If you are out and have one or two drinks with friends, here are some ways to stay safe and avoid becoming a statistic.
If you drink, don’t drive. Ask a friend who isn’t drinking to drive you home. You can also spend the night at your friend’s house if that’s where you’ve been drinking. Even if you drink coffee right after a bout with liquor, your judgment will not recover fully enough to keep you safe on the road. Calling for a cab may not always be a good idea, but if you’re not too drunk, it’s definitely safer than driving.
This mostly depends on how much alcohol you can tolerate. For example, if one bottle of beer gets you tipsy, just follow the first advice above. If it hardly has any effect on your ability to function normally, then follow your best judgment. Remember, however, that you may still get stopped by a police officer and asked to submit to a Breathalyzer test. In such cases, it’s best to know some DUI lawyers in Springfield, Illinois; they can instruct you on what you should do if you are ever stopped.

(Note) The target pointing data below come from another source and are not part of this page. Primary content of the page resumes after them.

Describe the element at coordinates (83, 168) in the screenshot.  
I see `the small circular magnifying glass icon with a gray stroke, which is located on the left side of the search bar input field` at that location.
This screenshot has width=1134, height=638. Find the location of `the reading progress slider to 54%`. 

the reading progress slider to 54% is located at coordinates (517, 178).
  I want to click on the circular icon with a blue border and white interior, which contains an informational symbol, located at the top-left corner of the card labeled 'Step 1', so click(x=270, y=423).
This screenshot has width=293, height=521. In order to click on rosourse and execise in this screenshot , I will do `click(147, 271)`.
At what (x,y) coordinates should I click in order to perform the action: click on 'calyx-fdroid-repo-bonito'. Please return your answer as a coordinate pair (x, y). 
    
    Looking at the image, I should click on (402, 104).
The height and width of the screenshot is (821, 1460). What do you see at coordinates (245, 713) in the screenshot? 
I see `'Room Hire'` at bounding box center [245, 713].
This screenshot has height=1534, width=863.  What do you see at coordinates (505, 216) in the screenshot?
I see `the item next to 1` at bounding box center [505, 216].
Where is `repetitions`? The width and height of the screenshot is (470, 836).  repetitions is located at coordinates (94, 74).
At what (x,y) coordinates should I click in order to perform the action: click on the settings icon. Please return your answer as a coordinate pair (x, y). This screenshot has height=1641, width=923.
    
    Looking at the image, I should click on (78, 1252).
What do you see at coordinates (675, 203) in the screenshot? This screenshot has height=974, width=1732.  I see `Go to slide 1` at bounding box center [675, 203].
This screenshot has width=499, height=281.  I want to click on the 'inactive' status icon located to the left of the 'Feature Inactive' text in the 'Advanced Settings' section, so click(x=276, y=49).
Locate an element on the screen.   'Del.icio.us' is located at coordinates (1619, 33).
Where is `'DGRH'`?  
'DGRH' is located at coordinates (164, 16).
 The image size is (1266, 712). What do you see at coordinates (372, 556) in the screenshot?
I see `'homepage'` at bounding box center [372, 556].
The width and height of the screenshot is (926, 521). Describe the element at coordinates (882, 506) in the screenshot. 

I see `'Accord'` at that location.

Sometimes the alcohol hits you when you’re well on your way, causing you to become drowsy. If this happens, find a safe place to park (where police won’t get suspicious). Find a well-lit gas station to get coffee if you’re only a few minutes away from home, or a motel where you can sleep it off.
These may not apply to everyone because different people have different reactions to alcohol. The safest thing you can do is to avoid drinking altogether when you still have to drive.